Excerpt provided =
= = = =

Modest royalties from those sides led Gordy to launch Tamla/Motown in 1959. That year Ronnie White and Smokey Robinson issued the sci-fi novelty “It” on Tamla under the name Ron & Bill, while the Miracles delivered “Bad Girl,” which reached number 93 R&B and marked the first single to carry the Motown imprint. By year’s end guitarist and songwriter Marv Tarplin had joined. Following another modest entry, “Way Over There,” issued on Tamla—their home for the next fifteen years—the Miracles achieved mainstream success in 1960 when the Robinson-Gordy song “Shop Around” topped the R&B chart, peaked at number two pop, and became Motown’s first million seller. Two years later “You’ve Really Got a Hold on Me” became their next number-one R&B and Top Ten pop single. Robinson and Claudette Rogers married in 1963; the following year Claudette ceased live appearances at her own insistence yet continued recording with the group. Additional major hits arrived, including “Mickey’s Monkey,” “Ooo Baby Baby,” “The Tracks of My Tears,” and “Going to a Go-Go,” the last serving as title track for the first album credited to Smokey Robinson & the Miracles. Earlier LPs had not entered the upper half of Billboard’s Top LPs chart, but Going to a Go-Go climbed to number eight and led the R&B listing.

By 1967 the group was regularly billed as Smokey Robinson & the Miracles and continued album success with Make It Happen, Greatest Hits, Vol. 2, Special Occasion—a number-one R&B title—and Live!, all released by decade’s end. Among eleven additional Top 40 singles during this stretch stood another R&B number one, the sole Grammy-nominated “I Second That Emotion,” and the Top Ten R&B and pop hit “Baby, Baby Don’t Cry.” In July 1970 the Make It Happen track “The Tears of a Clown,” co-written by Robinson, Hank Cosby, and Stevie Wonder (whom Ronnie White had discovered), surfaced as a single in the U.K.; two months later, around the time it reached number one there, Tamla issued a revised U.S. version that duplicated the feat domestically. Although Robinson had planned to step away as Motown vice president and focus on family, the hits retained him for several more years, during which four additional studio albums appeared. The strongest were the 1970 releases What Love Has…Joined Together and A Pocket Full of Miracles, while the final Top Ten R&B singles from this era, “I Don’t Blame You at All” and “We’ve Come Too Far to End It Now,” surfaced on 1971’s One Dozen Roses and 1972’s Flying High Together. A six-month 1972 tour concluded that July with Robinson introducing Billy Griffin as his successor; the double album 1957-1972, issued five months later, captured the tour’s final three performances.

= = = =

Extracted data =

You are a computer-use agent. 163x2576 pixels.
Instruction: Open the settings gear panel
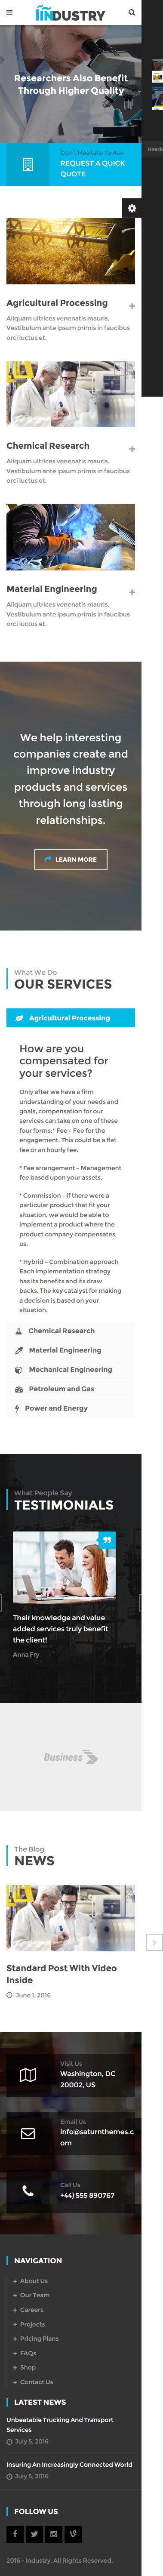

= = = =

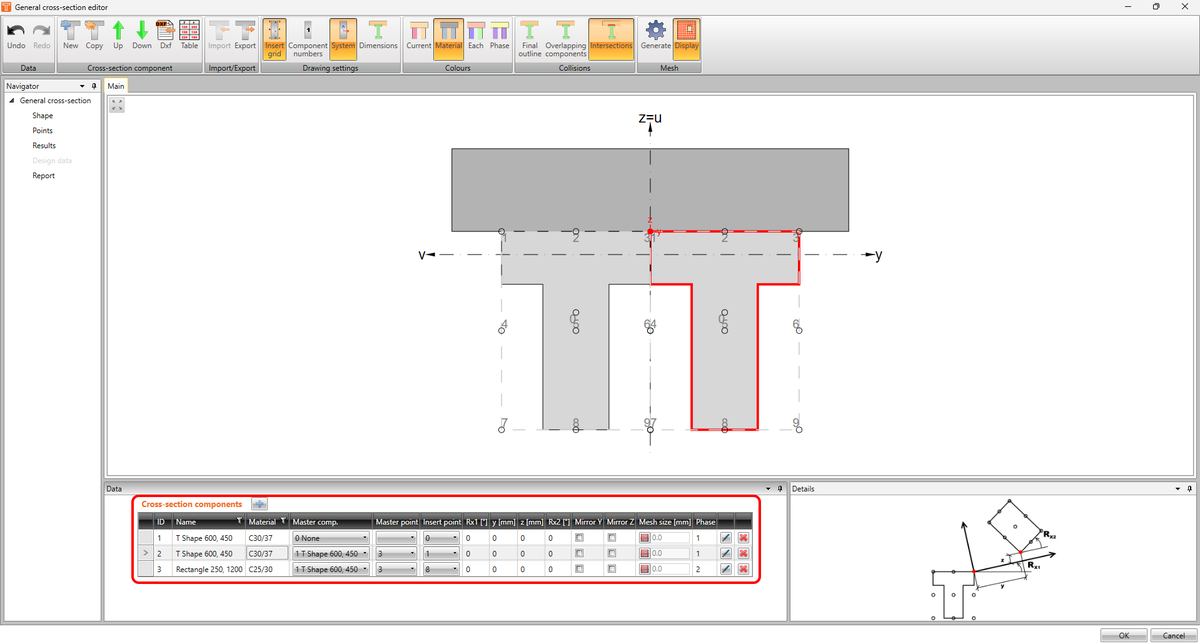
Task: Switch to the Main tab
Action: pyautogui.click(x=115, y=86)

= = = =

Written problem = Write the next paragraph of the history of the Miracles, picking up after the sentence about the double album 1957-1972.

Output of the exercise =
Baltimore native Billy Griffin had sung with Last Dynasty, an NBC talent-contest winner whose recording contract collapsed. A songwriter and would-be producer, Griffin had long admired Robinson before auditioning successfully to front the Miracles. In April 1973 the reconfigured group—now without Claudette Robinson—issued Renaissance, which reached number 33 R&B and number 174 pop; the set was written and produced by more than a dozen Motown staffers including Leon Ware, Willie Hutch, Freddie Perren, and Larry and Fonce Mizell, with Robinson credited as executive producer. Two months later Robinson began his solo career. Do It Baby arrived in August 1974 and broadened their audience. With fewer collaborators—Ware, Hutch, and Perren among those retained—it also appeared without Tarplin, who chose to continue working with Robinson. The title track climbed to number 13 pop and number four R&B, lifting the album to number four on the R&B chart. Don’t Cha Love It and its title song returned the Miracles to the R&B Top Ten early the next year; that release, produced by Perren and written almost entirely by Perren with Christine Yarian, involved an even tighter circle.

Later in 1975 the Miracles achieved their third number-one R&B album with the conceptual City of Angels—alternately lush and funky—written solely by Griffin and Moore and produced by Moore and Perren. The narrative followed a heartbroken singer-songwriter pursuing his fame-driven former girlfriend in Los Angeles. Lead single “Love Machine” reached the top of the pop chart and became the group’s biggest seller with or without Robinson. Although never issued as a single, “Ain’t Nobody Straight in L.A.” drew notice for its title, its lyric stating “Homosexuality is a part of society,” and closing dialogue in which two male characters seeking entertainment decide on a gay bar because “some of the finest women” frequent such venues and “gay people are nice people too.” The Miracles’ final Tamla album, The Power of Music, appeared in 1976. Donald Griffin, Billy’s brother, had played guitar on City of Angels and became an official member for this follow-up, expanding his role to vocals and co-production. No singles emerged, yet the album peaked only six positions lower on the R&B chart than its predecessor. Their subsequent Columbia tenure began uncertainly when programmers, wary of FBI scrutiny, hesitated to air “Spy for Brotherhood,” the Martin Luther King, Jr.-inspired lead single from Love Crazy; nevertheless the track became the Miracles’ 45th and final Top 40 R&B single.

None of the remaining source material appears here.